-------- INFORMATION SUPPLIED

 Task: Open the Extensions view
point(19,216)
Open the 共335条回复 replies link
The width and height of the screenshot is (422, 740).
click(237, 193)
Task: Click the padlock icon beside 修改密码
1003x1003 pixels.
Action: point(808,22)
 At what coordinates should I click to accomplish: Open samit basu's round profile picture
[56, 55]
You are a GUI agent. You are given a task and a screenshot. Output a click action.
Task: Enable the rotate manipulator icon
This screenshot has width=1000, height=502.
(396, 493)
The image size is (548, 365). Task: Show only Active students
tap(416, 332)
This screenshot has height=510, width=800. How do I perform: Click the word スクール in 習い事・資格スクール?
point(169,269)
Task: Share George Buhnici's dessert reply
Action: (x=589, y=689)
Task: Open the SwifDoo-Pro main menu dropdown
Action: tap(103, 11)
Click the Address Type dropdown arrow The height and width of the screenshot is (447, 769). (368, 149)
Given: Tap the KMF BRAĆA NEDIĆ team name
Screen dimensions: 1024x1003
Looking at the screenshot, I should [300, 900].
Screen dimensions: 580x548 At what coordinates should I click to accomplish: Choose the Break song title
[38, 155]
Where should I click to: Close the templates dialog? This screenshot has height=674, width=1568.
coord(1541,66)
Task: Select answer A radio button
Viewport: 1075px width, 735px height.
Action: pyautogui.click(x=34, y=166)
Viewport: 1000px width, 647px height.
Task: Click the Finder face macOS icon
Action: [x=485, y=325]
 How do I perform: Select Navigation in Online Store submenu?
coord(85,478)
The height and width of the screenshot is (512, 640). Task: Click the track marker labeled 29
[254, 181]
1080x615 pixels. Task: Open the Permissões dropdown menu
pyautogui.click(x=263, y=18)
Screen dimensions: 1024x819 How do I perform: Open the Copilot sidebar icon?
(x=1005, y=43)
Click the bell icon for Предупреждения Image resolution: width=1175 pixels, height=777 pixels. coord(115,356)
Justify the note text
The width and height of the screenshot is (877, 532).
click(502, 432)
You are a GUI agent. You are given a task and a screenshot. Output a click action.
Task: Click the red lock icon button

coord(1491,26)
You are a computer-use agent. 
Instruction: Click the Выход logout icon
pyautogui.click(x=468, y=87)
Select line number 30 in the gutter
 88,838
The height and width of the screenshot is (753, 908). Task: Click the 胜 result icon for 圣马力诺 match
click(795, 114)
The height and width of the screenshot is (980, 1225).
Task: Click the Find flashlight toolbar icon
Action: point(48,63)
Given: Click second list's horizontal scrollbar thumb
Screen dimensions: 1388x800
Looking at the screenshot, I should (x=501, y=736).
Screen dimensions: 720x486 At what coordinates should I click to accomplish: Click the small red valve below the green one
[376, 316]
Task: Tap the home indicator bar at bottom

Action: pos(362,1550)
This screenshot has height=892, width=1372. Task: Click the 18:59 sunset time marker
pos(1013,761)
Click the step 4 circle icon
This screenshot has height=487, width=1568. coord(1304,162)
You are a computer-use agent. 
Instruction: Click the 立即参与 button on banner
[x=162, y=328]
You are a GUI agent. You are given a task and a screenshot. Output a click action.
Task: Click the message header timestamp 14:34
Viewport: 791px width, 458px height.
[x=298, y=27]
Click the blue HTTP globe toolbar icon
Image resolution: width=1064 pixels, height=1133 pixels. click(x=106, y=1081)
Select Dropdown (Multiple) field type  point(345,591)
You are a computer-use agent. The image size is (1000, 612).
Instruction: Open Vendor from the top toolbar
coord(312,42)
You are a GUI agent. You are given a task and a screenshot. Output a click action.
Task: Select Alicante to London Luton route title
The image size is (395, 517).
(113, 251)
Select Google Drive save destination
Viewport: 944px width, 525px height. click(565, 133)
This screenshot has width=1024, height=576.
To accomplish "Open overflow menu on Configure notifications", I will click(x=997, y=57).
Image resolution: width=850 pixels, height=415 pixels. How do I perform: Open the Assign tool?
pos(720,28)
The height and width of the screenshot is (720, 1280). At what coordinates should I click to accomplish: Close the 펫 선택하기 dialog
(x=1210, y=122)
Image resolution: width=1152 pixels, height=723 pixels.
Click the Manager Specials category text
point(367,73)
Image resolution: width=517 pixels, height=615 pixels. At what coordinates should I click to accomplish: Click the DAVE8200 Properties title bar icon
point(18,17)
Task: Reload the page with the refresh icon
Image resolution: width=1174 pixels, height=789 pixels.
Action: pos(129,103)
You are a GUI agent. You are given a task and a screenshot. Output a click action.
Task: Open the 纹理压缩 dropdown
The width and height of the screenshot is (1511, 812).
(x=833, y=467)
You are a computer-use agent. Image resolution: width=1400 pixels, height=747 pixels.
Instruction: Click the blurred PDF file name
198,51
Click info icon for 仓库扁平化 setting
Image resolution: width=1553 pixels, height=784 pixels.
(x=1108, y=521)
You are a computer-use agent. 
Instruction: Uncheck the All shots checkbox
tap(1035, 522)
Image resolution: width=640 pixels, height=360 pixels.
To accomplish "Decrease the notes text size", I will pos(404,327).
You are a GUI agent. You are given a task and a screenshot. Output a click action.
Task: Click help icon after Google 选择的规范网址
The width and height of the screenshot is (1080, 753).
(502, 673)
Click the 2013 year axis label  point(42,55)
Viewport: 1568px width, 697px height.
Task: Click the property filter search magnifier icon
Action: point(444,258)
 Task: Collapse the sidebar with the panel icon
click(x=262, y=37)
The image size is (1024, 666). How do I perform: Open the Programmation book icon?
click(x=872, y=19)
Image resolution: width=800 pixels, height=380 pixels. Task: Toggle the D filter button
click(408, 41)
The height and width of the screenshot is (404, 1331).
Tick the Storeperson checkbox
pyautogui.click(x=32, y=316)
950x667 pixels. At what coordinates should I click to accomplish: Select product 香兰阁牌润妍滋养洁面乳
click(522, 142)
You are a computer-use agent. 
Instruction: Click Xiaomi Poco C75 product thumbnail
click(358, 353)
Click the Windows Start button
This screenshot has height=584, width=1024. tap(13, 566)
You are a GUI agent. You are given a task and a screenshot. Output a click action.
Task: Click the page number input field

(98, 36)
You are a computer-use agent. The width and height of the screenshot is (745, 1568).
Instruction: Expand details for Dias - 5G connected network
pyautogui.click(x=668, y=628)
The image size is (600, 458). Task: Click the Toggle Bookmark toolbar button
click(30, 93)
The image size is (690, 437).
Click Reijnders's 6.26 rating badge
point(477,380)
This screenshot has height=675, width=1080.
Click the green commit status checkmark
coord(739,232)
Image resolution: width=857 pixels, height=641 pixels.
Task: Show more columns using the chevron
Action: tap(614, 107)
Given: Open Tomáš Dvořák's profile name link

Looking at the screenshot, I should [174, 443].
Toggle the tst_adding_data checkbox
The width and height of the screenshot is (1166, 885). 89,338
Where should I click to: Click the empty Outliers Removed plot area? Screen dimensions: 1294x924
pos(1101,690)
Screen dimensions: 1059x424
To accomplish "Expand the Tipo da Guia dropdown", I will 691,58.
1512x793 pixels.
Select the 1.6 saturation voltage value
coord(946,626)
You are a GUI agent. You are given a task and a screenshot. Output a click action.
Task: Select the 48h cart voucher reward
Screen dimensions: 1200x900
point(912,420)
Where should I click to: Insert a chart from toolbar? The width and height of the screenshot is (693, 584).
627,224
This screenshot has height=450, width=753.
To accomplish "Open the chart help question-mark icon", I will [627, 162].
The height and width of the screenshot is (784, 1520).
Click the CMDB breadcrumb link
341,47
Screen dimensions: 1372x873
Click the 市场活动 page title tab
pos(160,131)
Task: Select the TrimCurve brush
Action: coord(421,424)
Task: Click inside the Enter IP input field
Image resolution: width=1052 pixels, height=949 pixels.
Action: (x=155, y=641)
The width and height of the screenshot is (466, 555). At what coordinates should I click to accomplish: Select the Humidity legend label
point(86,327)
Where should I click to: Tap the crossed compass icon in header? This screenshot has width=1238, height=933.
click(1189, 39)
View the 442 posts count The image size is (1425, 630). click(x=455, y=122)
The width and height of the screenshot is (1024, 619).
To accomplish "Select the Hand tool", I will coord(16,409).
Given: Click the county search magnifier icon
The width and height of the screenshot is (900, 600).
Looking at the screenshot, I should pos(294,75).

----------------

=== WHAT THE TASK REQUIRES ===
Your task is to say how many lines in the entries above contain the word "will". Please write only the number.

=== RESULT ===
5